I thought it would be fun today to take a look at the three high number double prints Topps sold to the youth of America in the late summer of 1952. It's not well know but in addition to the oft-documented left pointing or right pointing stitching on the "baseballs" containing the card number on the backs, there are differences on the fronts of these as well.
First things first though. The stitches on the baseballs point left and right on other cards in the set. I have no idea if this varies from player to player (i.e. if any other players can be found with the stitches going both directions) and frankly don't have the stamina to find out! The one exception to this is #20, Billy Loes, whose stitches are rotated 90 degrees for some reason and appear side-to-side:
Let's take a look at our three high number double prints, #311 Mantle, #312 Robinson and #313 Thomson, with left pointing stitches shown first in each instance (different resolutions on each, so don't read too much into line thickness):
The fronts though, show signs of not being exact duplicates of each other. Here is the Mick on a card where the stitches face left:
Take a look below the autograph plate (under the row of stars)as there is a distinct yellow line showing. The high numbers were thrown together so quickly that compositional errors arose that were not corrected. Here is a close-up:
The yellow line looks straight put the plate and logo were masked or pasted a little crooked! Speaking of crooked, take a look at the autograph plate on the Mantle with right pointing stitches:
The yellow line is gone but the cut on top of the upper row of stars is really crooked:
Also, the top black frame line of the card has extra "wings" left and right of the intersections with the side frame lines:
Sy Berger has confessed the high numbers were practically slapped together at the last minute and the evidence on the Mantle's certainly supports his statement.

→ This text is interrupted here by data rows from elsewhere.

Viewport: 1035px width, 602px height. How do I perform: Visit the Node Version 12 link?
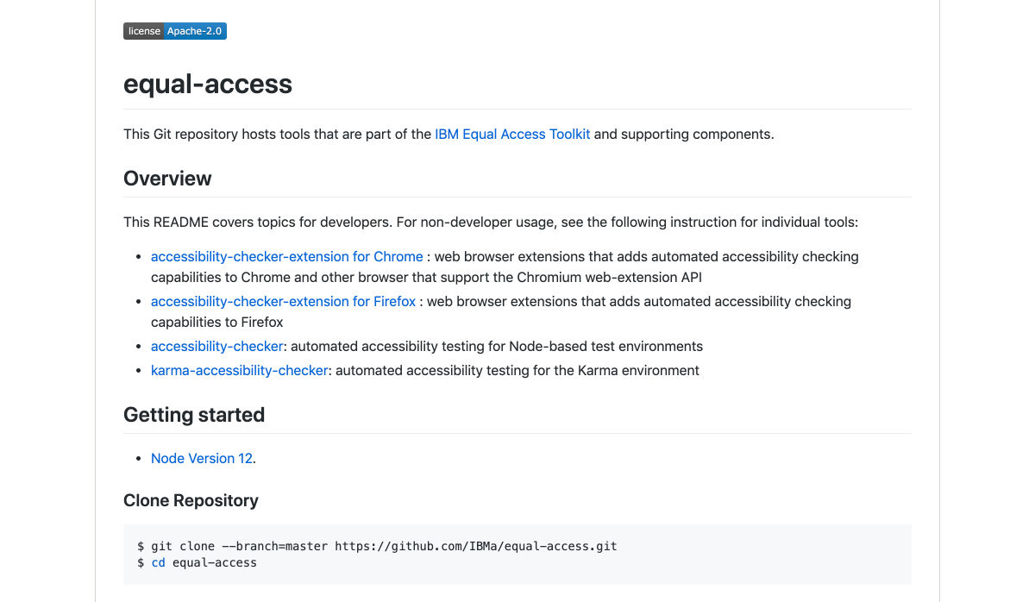[202, 458]
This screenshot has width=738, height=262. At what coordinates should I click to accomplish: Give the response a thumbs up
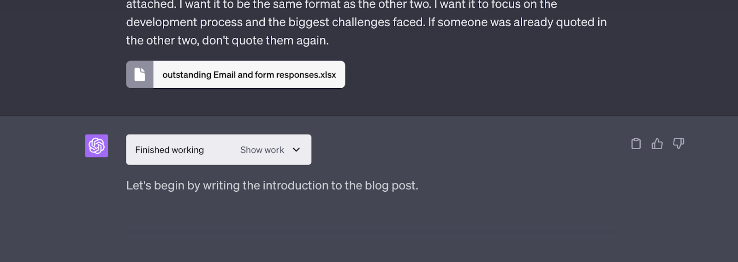click(657, 144)
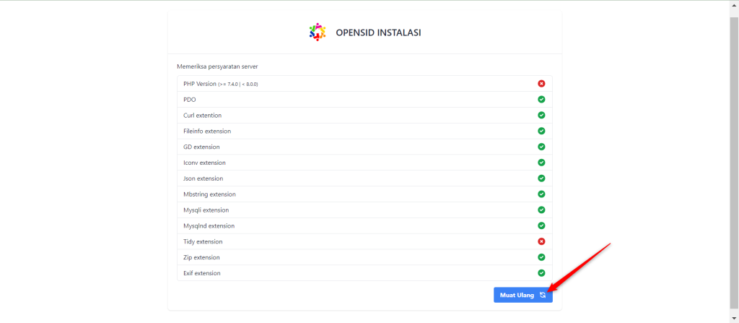
Task: Click the green check for Exif extension
Action: 541,273
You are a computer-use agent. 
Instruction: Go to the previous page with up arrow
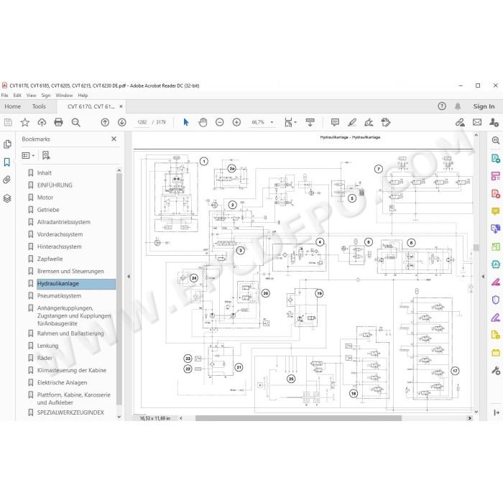point(105,122)
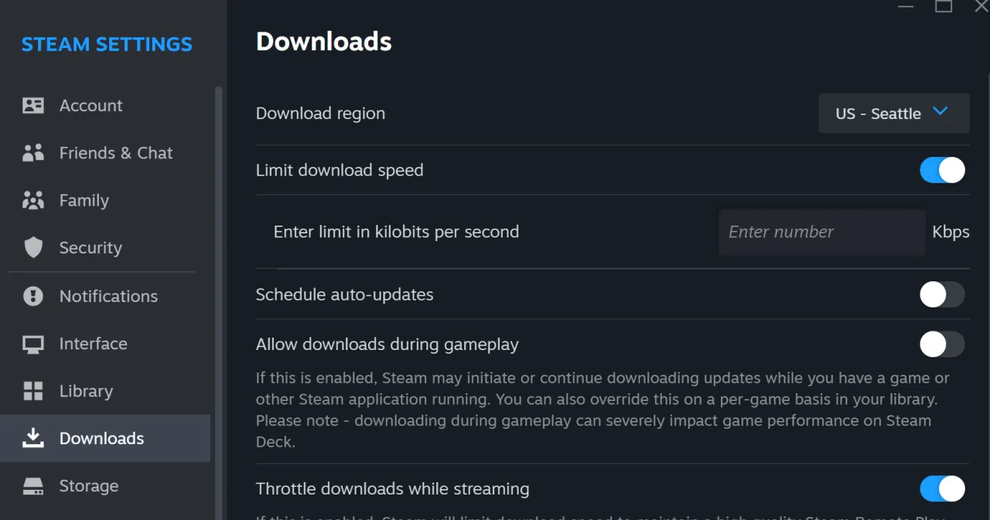
Task: Change the download server region
Action: pyautogui.click(x=893, y=113)

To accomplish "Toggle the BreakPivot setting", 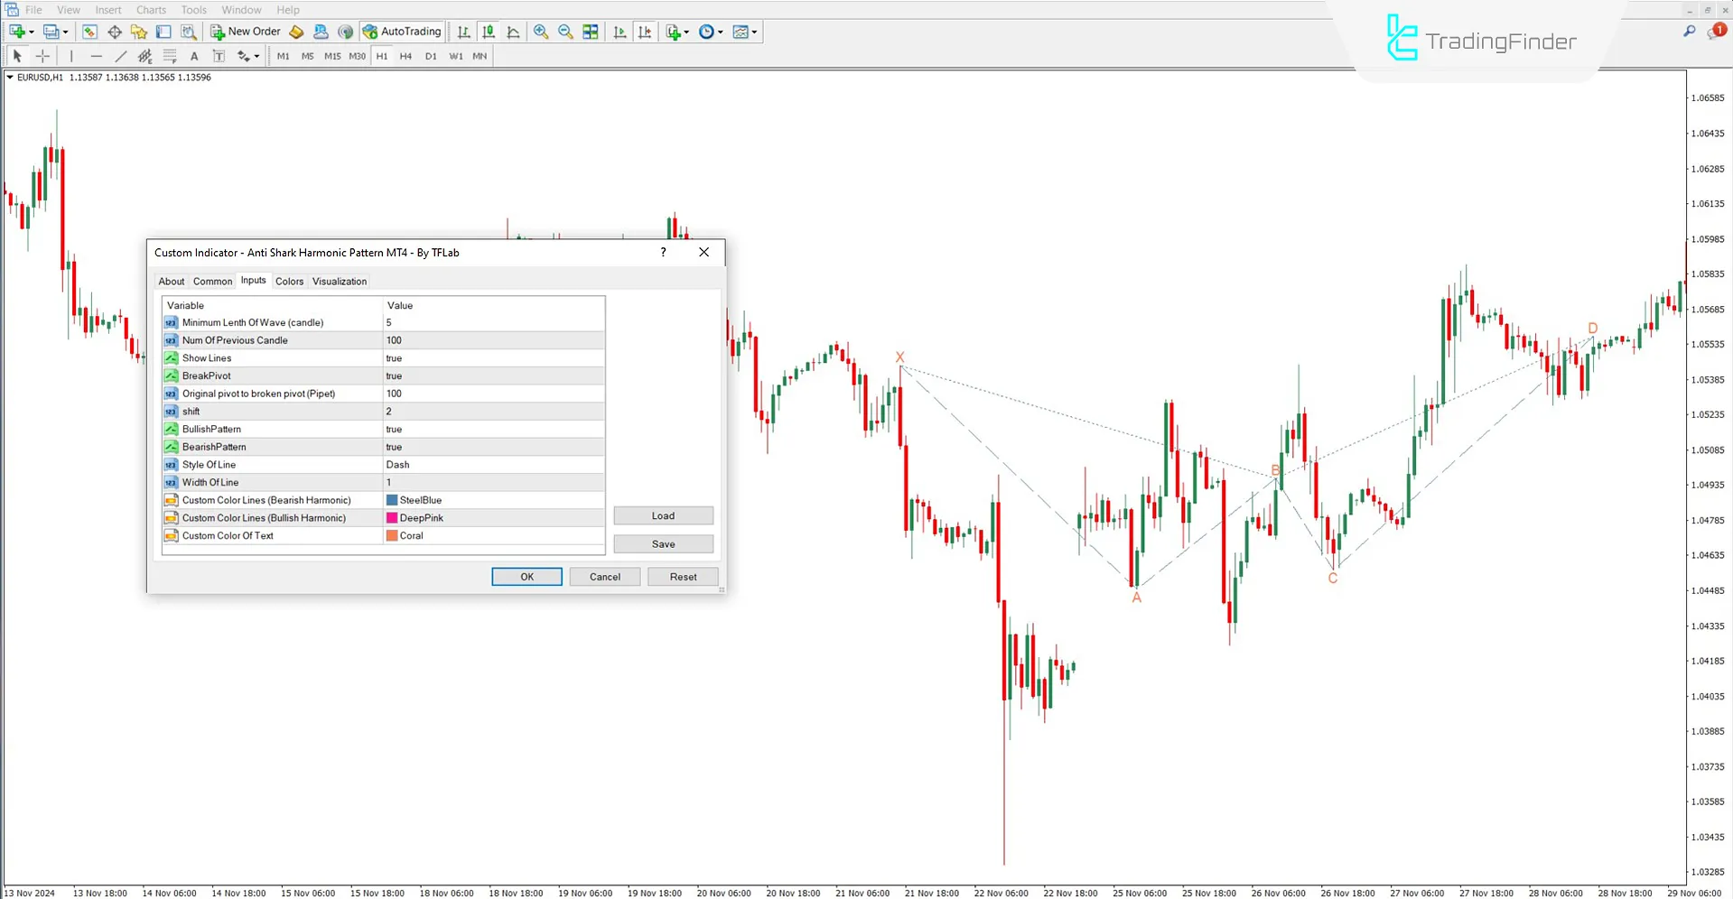I will 394,375.
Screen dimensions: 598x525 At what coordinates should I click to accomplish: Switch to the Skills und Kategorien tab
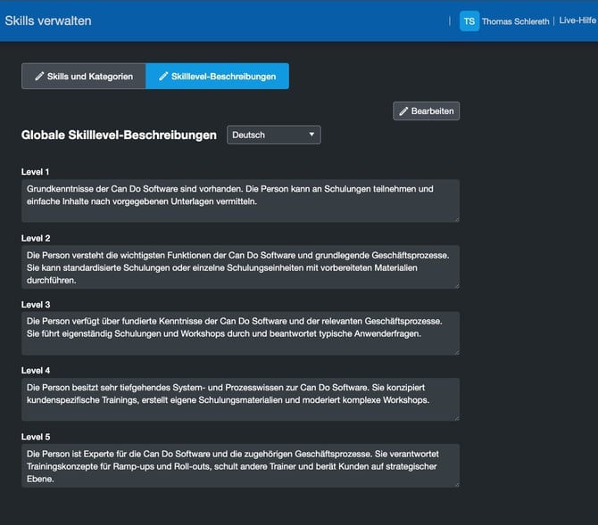pyautogui.click(x=84, y=77)
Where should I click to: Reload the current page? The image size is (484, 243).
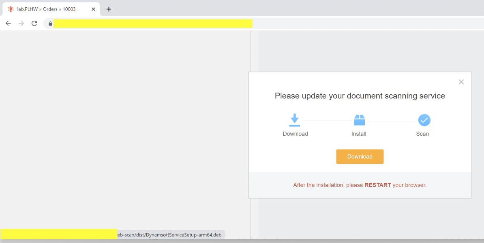tap(34, 23)
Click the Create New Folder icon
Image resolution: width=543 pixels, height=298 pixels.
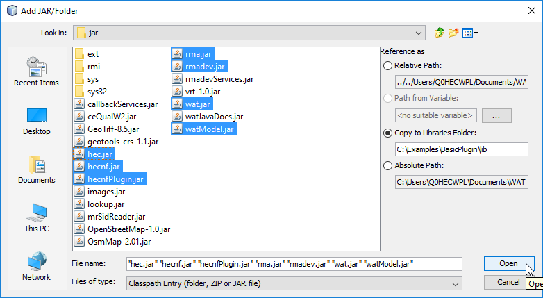coord(453,33)
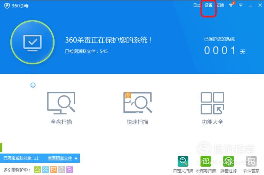
Task: Launch 快速扫描 quick scan
Action: coord(138,108)
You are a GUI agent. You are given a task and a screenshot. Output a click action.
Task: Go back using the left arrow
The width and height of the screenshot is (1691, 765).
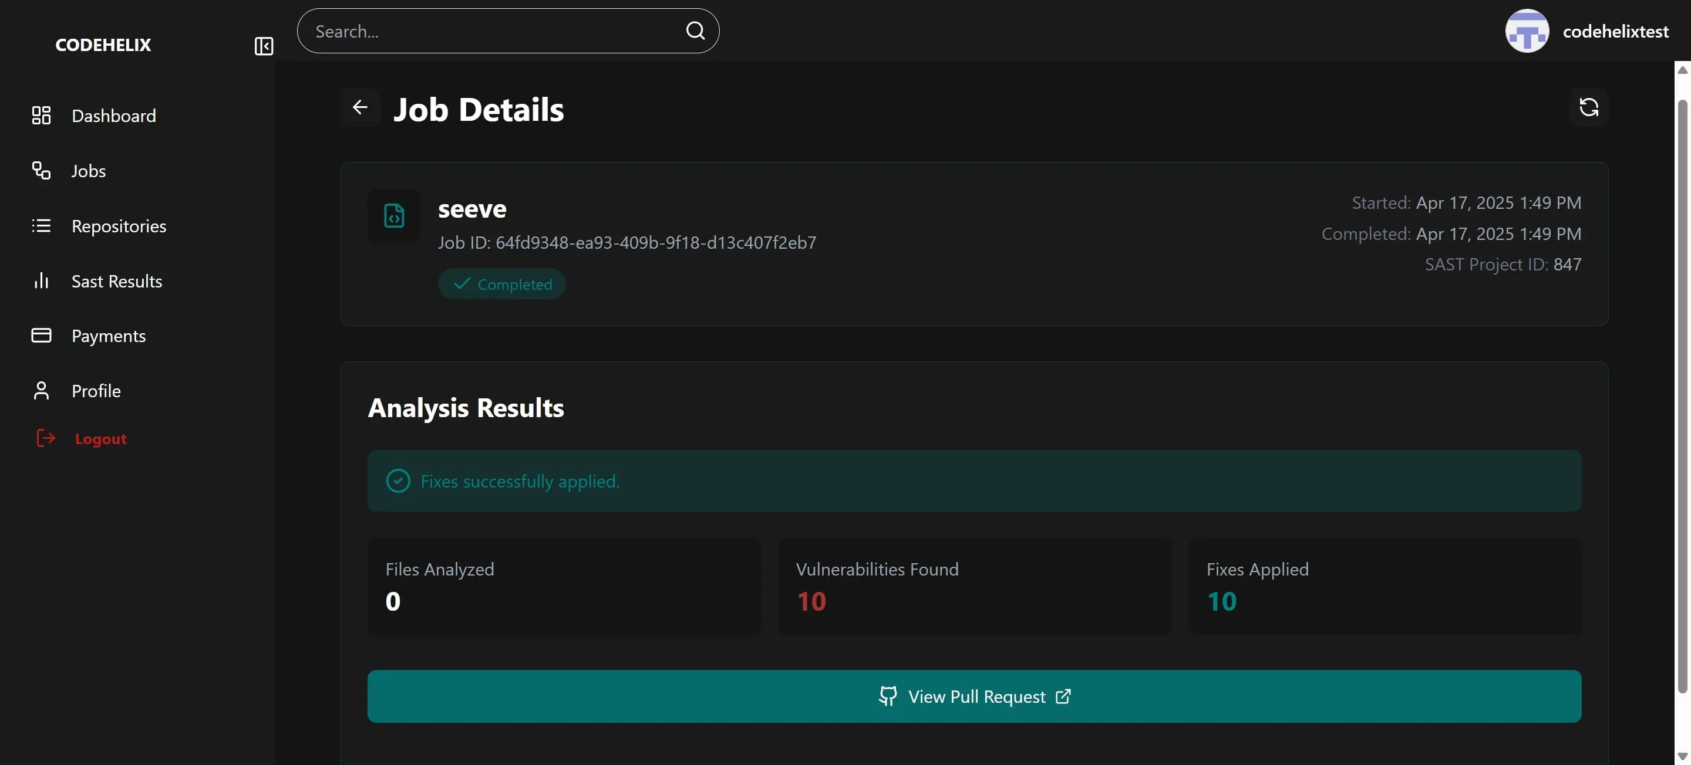(x=360, y=107)
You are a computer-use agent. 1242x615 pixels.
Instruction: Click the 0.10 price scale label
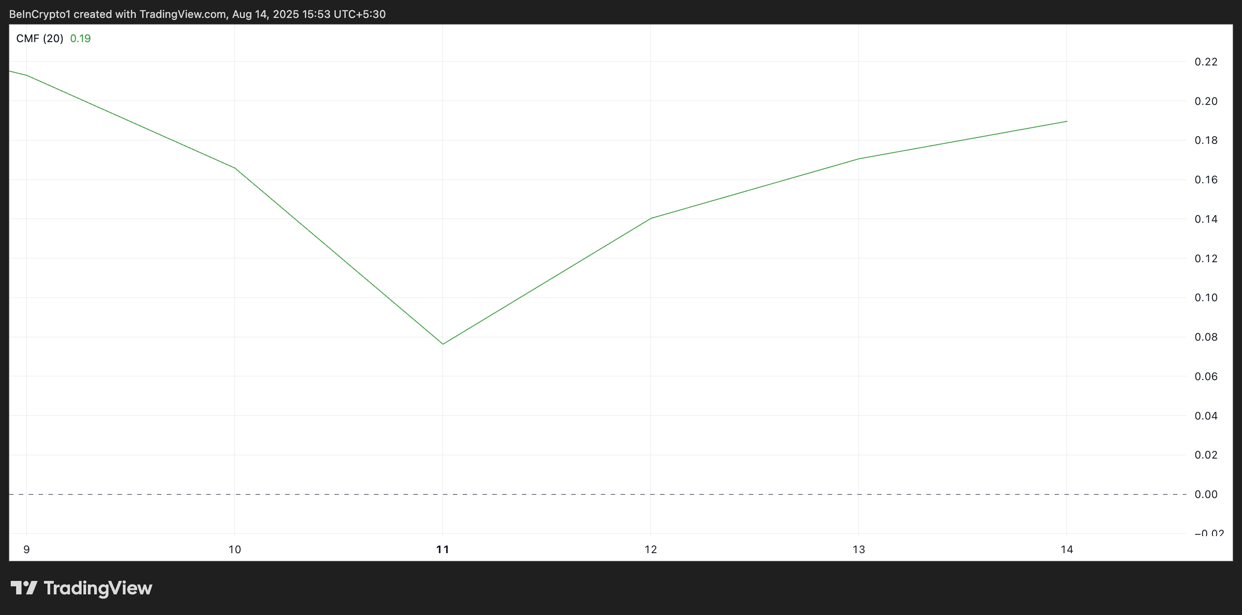pos(1206,298)
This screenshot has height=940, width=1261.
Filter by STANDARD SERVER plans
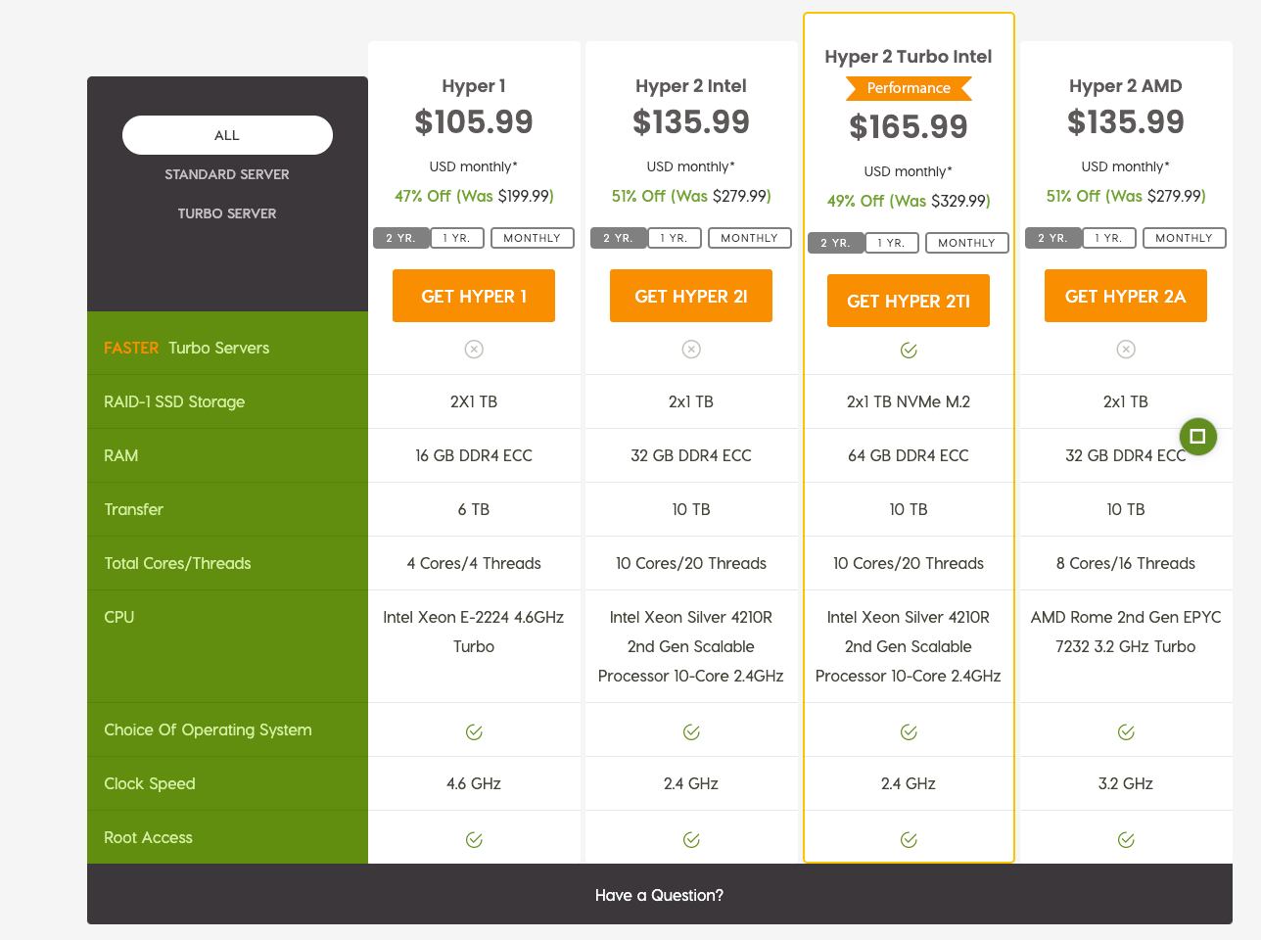pos(227,174)
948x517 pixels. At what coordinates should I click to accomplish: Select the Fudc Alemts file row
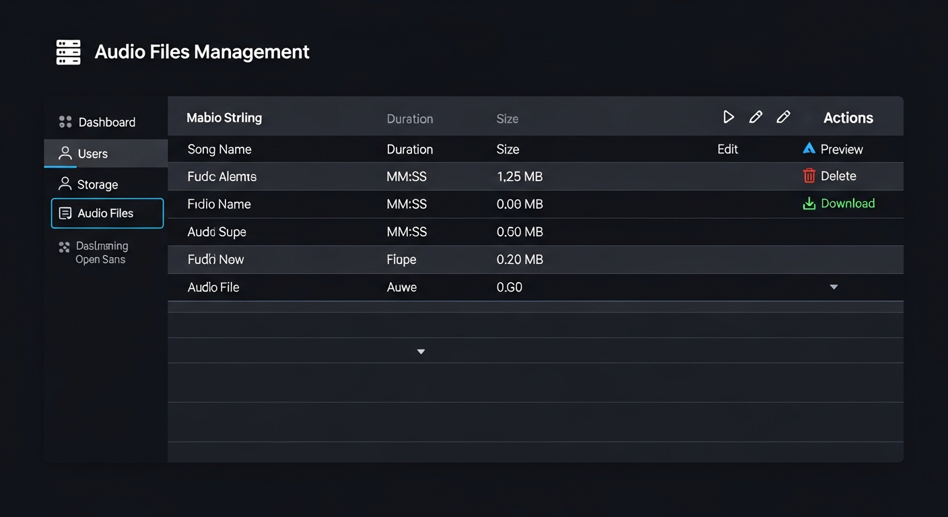[x=222, y=176]
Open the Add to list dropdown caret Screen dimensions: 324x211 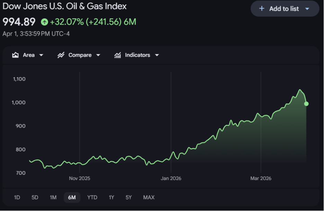pyautogui.click(x=307, y=9)
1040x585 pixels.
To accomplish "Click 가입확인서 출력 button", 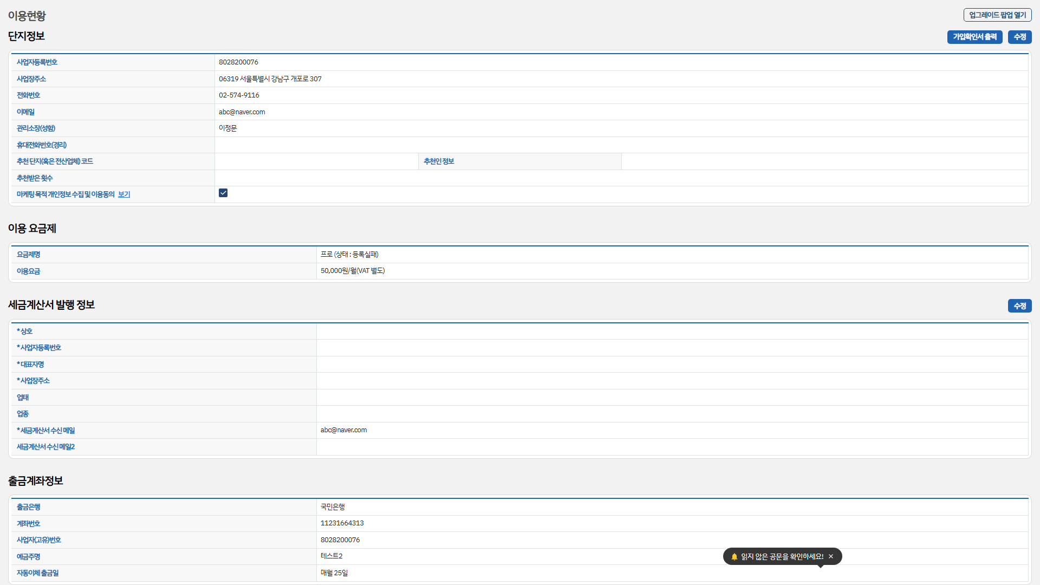I will pyautogui.click(x=974, y=37).
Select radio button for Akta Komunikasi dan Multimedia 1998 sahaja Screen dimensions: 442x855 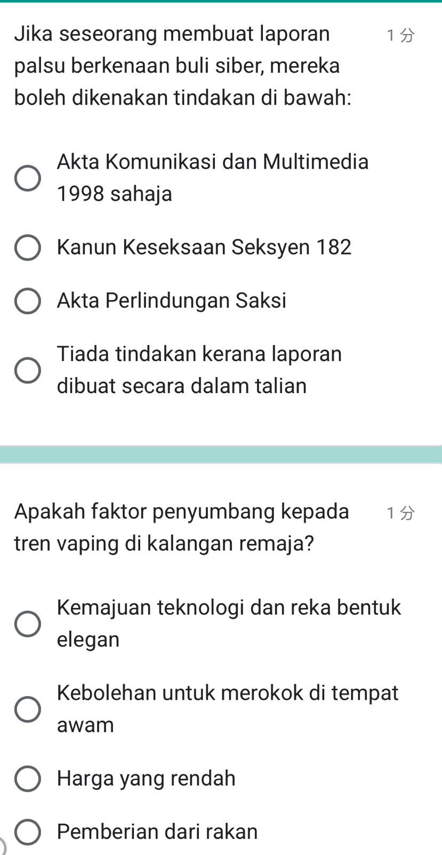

Next in line is #312, Jackie Robinson. The obverse differences are much harder to discern on his two flavors of cards but they do exist. Here is a look at Jackie's card with left pointing stitches:
I trimmed the top a little close so you can see just how skewed the autograph plate looks. A closer look reveals a green line under the left two-thirds or so of the bottom row of stars and quite a bit of yellow off the right border of the stars:
On the right stitched Robinson, things look pretty similar at arm's length:
But the name plate is a lot cleaner, albeit still crooked, without all the extraneous color under and to the side:
Next we have the Staten Island Scot, #313 Bobby Thomson. His left stitch card is thus:
He looks happy, no? Well having hit the shot heard around the world would do such a thing but I believe all of the 1952 Topps cards featured photos from 1951, so he had yet to hit the legendary homer. The easiest way to tell from the obverse that this is a left stiched card is to look at his left eyelid,as facing the card, right in the fold on the left, which should be blemish free:
His right pointing stitched card tells a different story though:
Close up you can see two little white dots, which are either a blemish on his eyelid or a compositional defect:
Not to pick on Bobby but here is an even more extreme closeup:
This is all just an exercise in observation as the back of the card has such an obvious variation in each instance but it shows part of the production process in 1952 and reveals just how madcap the rush was to get out the '52 highs.